Material provided section start

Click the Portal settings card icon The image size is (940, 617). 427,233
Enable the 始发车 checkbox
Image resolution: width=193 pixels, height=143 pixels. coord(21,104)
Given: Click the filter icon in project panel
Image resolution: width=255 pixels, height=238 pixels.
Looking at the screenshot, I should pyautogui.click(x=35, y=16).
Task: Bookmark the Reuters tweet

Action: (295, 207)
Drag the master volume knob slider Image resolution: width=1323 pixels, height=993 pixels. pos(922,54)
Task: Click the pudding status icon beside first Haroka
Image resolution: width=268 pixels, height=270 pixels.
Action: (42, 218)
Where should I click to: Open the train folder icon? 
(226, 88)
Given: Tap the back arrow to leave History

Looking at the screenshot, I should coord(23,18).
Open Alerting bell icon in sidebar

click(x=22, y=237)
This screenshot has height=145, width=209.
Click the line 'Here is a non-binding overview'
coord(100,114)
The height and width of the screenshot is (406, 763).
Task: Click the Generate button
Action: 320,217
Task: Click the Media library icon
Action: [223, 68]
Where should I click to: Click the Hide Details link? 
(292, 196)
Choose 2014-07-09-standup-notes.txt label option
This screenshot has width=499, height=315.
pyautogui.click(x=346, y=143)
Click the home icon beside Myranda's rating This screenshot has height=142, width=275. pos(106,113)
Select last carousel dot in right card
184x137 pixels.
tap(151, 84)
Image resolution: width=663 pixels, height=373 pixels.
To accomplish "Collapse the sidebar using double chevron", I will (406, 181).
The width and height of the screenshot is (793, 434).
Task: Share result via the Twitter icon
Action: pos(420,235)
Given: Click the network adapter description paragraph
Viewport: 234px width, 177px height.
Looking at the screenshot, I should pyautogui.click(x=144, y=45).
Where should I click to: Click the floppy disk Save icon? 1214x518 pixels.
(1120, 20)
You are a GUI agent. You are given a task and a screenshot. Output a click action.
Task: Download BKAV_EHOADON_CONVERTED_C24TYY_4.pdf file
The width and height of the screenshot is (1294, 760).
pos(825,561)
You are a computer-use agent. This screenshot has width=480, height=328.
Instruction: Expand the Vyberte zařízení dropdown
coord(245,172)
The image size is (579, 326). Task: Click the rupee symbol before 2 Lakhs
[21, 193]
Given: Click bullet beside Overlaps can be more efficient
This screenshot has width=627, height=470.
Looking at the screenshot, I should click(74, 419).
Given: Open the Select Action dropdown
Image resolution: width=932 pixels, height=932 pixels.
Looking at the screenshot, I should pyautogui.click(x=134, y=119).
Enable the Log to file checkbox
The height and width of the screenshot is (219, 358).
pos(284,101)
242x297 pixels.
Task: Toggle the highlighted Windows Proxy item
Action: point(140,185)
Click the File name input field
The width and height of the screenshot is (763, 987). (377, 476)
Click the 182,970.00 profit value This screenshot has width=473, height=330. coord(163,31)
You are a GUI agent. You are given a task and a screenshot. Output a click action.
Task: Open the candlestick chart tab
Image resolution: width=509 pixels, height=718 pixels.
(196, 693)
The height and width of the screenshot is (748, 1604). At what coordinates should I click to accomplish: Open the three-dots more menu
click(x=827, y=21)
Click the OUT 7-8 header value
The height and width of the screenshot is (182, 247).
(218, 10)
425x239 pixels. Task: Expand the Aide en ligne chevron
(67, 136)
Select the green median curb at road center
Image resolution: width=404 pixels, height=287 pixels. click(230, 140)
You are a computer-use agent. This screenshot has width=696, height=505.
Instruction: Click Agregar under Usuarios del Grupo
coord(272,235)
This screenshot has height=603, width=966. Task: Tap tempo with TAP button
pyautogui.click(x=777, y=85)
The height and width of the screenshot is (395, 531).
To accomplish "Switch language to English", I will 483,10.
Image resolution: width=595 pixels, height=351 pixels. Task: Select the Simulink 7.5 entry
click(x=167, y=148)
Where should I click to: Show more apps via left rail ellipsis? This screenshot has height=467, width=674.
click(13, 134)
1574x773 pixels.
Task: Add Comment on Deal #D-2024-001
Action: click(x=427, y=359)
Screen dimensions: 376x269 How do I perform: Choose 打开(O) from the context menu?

Material provided section end

# Task to carry out
Transcribe, in full, each record that appears above.

# Exercise response
Click the Portal settings card icon The image size is (940, 617). 427,233
Enable the 始发车 checkbox
Image resolution: width=193 pixels, height=143 pixels. coord(21,104)
Given: Click the filter icon in project panel
Image resolution: width=255 pixels, height=238 pixels.
Looking at the screenshot, I should pyautogui.click(x=35, y=16).
Task: Bookmark the Reuters tweet

Action: (295, 207)
Drag the master volume knob slider Image resolution: width=1323 pixels, height=993 pixels. pos(922,54)
Task: Click the pudding status icon beside first Haroka
Image resolution: width=268 pixels, height=270 pixels.
Action: (42, 218)
Where should I click to: Open the train folder icon? 
(226, 88)
Given: Tap the back arrow to leave History

Looking at the screenshot, I should coord(23,18).
Open Alerting bell icon in sidebar

click(x=22, y=237)
This screenshot has height=145, width=209.
Click the line 'Here is a non-binding overview'
coord(100,114)
The height and width of the screenshot is (406, 763).
Task: Click the Generate button
Action: 320,217
Task: Click the Media library icon
Action: [223, 68]
Where should I click to: Click the Hide Details link? 
(292, 196)
Choose 2014-07-09-standup-notes.txt label option
This screenshot has width=499, height=315.
pyautogui.click(x=346, y=143)
Click the home icon beside Myranda's rating This screenshot has height=142, width=275. pos(106,113)
Select last carousel dot in right card
184x137 pixels.
tap(151, 84)
Image resolution: width=663 pixels, height=373 pixels.
To accomplish "Collapse the sidebar using double chevron", I will (406, 181).
The width and height of the screenshot is (793, 434).
Task: Share result via the Twitter icon
Action: pos(420,235)
Given: Click the network adapter description paragraph
Viewport: 234px width, 177px height.
Looking at the screenshot, I should pyautogui.click(x=144, y=45).
Where should I click to: Click the floppy disk Save icon? 1214x518 pixels.
(1120, 20)
You are a GUI agent. You are given a task and a screenshot. Output a click action.
Task: Download BKAV_EHOADON_CONVERTED_C24TYY_4.pdf file
The width and height of the screenshot is (1294, 760).
pos(825,561)
You are a computer-use agent. This screenshot has width=480, height=328.
Instruction: Expand the Vyberte zařízení dropdown
coord(245,172)
The image size is (579, 326). Task: Click the rupee symbol before 2 Lakhs
[21, 193]
Given: Click bullet beside Overlaps can be more efficient
This screenshot has width=627, height=470.
Looking at the screenshot, I should click(74, 419).
Given: Open the Select Action dropdown
Image resolution: width=932 pixels, height=932 pixels.
Looking at the screenshot, I should pyautogui.click(x=134, y=119).
Enable the Log to file checkbox
The height and width of the screenshot is (219, 358).
pos(284,101)
242x297 pixels.
Task: Toggle the highlighted Windows Proxy item
Action: point(140,185)
Click the File name input field
The width and height of the screenshot is (763, 987). (377, 476)
Click the 182,970.00 profit value This screenshot has width=473, height=330. coord(163,31)
You are a GUI agent. You are given a task and a screenshot. Output a click action.
Task: Open the candlestick chart tab
Image resolution: width=509 pixels, height=718 pixels.
(196, 693)
The height and width of the screenshot is (748, 1604). At what coordinates should I click to accomplish: Open the three-dots more menu
click(x=827, y=21)
Click the OUT 7-8 header value
The height and width of the screenshot is (182, 247).
(218, 10)
425x239 pixels. Task: Expand the Aide en ligne chevron
(67, 136)
Select the green median curb at road center
Image resolution: width=404 pixels, height=287 pixels. click(230, 140)
You are a computer-use agent. This screenshot has width=696, height=505.
Instruction: Click Agregar under Usuarios del Grupo
coord(272,235)
This screenshot has height=603, width=966. Task: Tap tempo with TAP button
pyautogui.click(x=777, y=85)
The height and width of the screenshot is (395, 531).
To accomplish "Switch language to English", I will 483,10.
Image resolution: width=595 pixels, height=351 pixels. Task: Select the Simulink 7.5 entry
click(x=167, y=148)
Where should I click to: Show more apps via left rail ellipsis? This screenshot has height=467, width=674.
click(13, 134)
1574x773 pixels.
Task: Add Comment on Deal #D-2024-001
Action: click(x=427, y=359)
Screen dimensions: 376x269 How do I perform: Choose 打开(O) from the context menu?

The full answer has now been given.